Community and Climate Change Governance

The longest-lasting element of environmental governance is the apparent inclusion of civil society and community-based organizations as the shapers and makers of policies (Kuokkanen, 2011, p. 280). The involvement of the community can take the form of educators, advocates, active citizens, and even implementers of the policies. As such, the number of community engagements with the governance of climate change has been on the rise, including the various civil society institutions and other NGOs who have been actively engaging with climate change politics (Newell, and Bulkeley, 2010, p. 70). Addressing the challenge of climate change requires action at every level of governance through the implementation of changes in the daily patterns of productivity and consumptions, adaptation efforts, and actively engaging the community.

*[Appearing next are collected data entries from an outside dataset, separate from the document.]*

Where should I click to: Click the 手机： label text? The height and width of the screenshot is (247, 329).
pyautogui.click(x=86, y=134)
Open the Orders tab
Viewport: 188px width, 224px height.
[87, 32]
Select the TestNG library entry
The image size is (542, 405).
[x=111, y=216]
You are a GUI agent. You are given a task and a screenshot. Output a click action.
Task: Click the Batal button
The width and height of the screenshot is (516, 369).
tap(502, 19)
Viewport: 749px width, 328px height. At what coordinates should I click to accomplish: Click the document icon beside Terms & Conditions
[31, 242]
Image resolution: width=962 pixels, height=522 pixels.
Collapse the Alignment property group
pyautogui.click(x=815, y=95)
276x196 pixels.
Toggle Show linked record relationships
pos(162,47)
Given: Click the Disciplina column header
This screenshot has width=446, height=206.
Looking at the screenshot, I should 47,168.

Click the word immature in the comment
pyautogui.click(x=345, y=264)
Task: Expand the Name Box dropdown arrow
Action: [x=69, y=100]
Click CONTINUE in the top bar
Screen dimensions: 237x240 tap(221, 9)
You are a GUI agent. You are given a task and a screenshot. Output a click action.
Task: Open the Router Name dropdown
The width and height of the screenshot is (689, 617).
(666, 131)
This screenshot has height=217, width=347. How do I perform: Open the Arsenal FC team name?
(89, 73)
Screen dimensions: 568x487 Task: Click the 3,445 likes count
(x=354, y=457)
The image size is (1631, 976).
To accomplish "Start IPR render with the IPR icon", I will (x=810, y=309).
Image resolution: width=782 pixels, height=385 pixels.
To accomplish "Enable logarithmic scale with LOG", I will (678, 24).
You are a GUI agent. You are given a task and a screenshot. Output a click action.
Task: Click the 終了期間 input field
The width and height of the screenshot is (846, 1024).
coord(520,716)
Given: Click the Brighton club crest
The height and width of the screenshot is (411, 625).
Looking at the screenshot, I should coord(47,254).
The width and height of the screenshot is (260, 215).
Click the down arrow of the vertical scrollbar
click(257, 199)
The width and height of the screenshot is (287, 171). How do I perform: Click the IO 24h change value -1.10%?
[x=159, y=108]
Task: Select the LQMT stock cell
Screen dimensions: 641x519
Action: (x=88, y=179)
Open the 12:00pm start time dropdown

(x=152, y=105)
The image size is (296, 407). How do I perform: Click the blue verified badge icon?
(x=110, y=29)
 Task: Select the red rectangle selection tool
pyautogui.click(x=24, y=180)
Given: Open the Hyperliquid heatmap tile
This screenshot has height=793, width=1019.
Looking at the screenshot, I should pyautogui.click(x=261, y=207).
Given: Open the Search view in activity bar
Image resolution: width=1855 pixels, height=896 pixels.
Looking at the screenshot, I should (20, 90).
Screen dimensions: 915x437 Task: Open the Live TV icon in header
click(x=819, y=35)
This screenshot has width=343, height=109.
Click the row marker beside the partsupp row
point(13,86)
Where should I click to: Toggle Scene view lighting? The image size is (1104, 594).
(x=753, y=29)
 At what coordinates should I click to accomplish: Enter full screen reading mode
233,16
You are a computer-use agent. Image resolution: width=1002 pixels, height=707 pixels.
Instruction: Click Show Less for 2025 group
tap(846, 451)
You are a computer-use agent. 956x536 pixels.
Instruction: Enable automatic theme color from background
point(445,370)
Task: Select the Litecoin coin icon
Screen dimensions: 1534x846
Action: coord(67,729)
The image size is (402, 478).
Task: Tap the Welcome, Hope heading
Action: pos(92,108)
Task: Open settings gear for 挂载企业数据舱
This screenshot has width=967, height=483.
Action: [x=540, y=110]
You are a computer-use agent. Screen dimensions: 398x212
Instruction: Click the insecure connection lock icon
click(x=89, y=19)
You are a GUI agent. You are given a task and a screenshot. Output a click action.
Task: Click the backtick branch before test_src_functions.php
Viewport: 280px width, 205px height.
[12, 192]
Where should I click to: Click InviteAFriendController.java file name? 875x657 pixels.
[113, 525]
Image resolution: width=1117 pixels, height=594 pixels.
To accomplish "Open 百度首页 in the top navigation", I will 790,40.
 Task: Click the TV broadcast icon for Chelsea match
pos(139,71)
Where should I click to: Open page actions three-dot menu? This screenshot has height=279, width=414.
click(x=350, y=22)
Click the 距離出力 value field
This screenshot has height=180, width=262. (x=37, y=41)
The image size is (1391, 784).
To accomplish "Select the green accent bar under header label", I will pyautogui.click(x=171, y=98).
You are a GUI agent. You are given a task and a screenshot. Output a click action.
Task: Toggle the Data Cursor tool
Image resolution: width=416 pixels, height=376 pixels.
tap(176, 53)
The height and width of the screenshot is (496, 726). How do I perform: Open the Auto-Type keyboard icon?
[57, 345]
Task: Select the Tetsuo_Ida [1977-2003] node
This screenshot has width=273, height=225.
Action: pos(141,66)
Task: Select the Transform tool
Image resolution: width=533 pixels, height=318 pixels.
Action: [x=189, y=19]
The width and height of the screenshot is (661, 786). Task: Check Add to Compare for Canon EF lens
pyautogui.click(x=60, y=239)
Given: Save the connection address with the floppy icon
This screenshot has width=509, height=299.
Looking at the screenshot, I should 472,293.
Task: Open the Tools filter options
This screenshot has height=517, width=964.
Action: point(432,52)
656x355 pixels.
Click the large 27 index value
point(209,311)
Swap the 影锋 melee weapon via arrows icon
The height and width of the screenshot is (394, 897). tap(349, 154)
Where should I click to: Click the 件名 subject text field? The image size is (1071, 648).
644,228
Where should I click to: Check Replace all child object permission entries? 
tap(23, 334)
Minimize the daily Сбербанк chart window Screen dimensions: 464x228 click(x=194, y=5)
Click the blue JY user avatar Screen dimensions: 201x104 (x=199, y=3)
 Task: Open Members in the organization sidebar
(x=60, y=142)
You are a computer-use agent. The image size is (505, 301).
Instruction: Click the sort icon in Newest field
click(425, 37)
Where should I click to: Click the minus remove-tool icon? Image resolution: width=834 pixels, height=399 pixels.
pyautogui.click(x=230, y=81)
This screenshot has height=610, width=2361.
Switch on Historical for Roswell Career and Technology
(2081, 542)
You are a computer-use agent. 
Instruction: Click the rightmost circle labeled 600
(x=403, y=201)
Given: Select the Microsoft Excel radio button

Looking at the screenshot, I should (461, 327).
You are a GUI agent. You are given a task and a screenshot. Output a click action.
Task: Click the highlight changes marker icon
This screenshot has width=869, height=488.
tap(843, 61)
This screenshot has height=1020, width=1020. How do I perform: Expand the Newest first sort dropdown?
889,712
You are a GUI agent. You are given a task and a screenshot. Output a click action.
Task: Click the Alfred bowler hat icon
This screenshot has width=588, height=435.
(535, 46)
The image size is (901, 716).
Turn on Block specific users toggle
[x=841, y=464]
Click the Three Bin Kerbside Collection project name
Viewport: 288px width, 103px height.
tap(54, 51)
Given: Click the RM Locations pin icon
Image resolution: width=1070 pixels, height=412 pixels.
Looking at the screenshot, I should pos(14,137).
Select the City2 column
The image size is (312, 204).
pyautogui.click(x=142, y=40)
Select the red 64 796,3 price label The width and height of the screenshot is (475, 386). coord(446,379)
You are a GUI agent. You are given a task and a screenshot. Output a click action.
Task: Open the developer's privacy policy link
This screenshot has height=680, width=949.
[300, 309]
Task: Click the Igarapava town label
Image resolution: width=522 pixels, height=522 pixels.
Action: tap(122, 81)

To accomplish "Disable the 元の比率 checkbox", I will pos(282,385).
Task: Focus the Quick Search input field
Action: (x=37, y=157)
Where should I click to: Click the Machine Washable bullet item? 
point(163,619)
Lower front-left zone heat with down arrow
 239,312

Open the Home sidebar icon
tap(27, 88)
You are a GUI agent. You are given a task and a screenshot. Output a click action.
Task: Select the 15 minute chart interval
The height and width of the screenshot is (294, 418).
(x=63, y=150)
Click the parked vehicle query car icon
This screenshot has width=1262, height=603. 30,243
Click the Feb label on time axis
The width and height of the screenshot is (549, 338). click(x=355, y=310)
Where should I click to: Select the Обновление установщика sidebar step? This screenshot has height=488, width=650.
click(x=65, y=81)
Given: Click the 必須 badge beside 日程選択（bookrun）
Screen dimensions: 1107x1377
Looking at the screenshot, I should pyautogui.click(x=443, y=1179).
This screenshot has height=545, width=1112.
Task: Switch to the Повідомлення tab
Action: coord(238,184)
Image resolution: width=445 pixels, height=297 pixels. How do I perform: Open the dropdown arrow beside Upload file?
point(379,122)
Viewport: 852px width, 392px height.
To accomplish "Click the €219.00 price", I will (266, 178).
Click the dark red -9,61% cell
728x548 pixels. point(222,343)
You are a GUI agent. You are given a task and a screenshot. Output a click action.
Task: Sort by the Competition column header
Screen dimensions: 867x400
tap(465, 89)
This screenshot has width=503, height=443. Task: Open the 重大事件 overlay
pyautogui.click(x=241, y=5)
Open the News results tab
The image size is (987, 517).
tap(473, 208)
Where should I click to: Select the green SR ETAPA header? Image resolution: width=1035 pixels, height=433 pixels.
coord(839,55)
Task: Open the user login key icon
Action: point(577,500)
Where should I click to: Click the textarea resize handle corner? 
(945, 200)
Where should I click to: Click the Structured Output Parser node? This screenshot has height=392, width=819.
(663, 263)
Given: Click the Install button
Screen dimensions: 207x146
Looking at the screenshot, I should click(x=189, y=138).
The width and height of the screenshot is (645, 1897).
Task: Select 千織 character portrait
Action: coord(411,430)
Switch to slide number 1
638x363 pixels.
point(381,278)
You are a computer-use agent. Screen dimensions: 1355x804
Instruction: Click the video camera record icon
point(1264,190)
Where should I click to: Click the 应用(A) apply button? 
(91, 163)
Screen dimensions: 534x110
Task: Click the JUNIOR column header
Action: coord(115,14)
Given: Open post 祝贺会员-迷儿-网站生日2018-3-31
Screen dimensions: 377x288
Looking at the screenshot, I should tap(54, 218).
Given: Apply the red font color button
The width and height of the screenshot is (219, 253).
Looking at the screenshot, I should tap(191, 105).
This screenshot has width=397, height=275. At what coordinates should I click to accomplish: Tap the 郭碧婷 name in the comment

At the basic level, the public has to conform to the regulations regarding the acquisition of the new forms of carbon regulation and their equivalent participation in carbon markets. Accordingly, the society has to be made aware through engagements from the most basic up until the realization of the bigger global goal (reduction of greenhouse gases). Be that as it may, the governance has to overcome certain barriers towards public engagement. These barriers can further be classified into individual barriers and social barriers (Newell and Bulkeley, 2010, p. 72). Among the individual barriers include skepticism, overreliance on technology, the inadequacy of knowledge, externalizing responsibility, reluctance to change lifestyle, and fatalism, among many others (De Graaff, 2012, p. 541). Similarly, social barriers include the lack of action by industries, businesses and governments, lack of enabling initiatives, free-rider effect, and pressure from societal expectations and social norms.

In conclusion, different players have to work in harmony in order to achieve a collective reduction of climate change. No one country can single-handedly mitigate the effects of climate change and carbon emissions while the rest are left to operate on their own. In as much as referring to climate change as a global problem may have some shortcomings in terms of governance, climate change has to be handled both locally and internationally. Climate change governance ought to include both the public and private sectors for there to be great reductions and coexistence (Cáceres, D.M. and Gras, 2019, p. 425). The private sector may be required to adhere to a set of standards or certifications in their production to ensure that they do not surpass the threshold for emissions of GHG. The government, on the other hand, can conform to the Kyoto Protocol as it creates a guideline for climate equality and justice.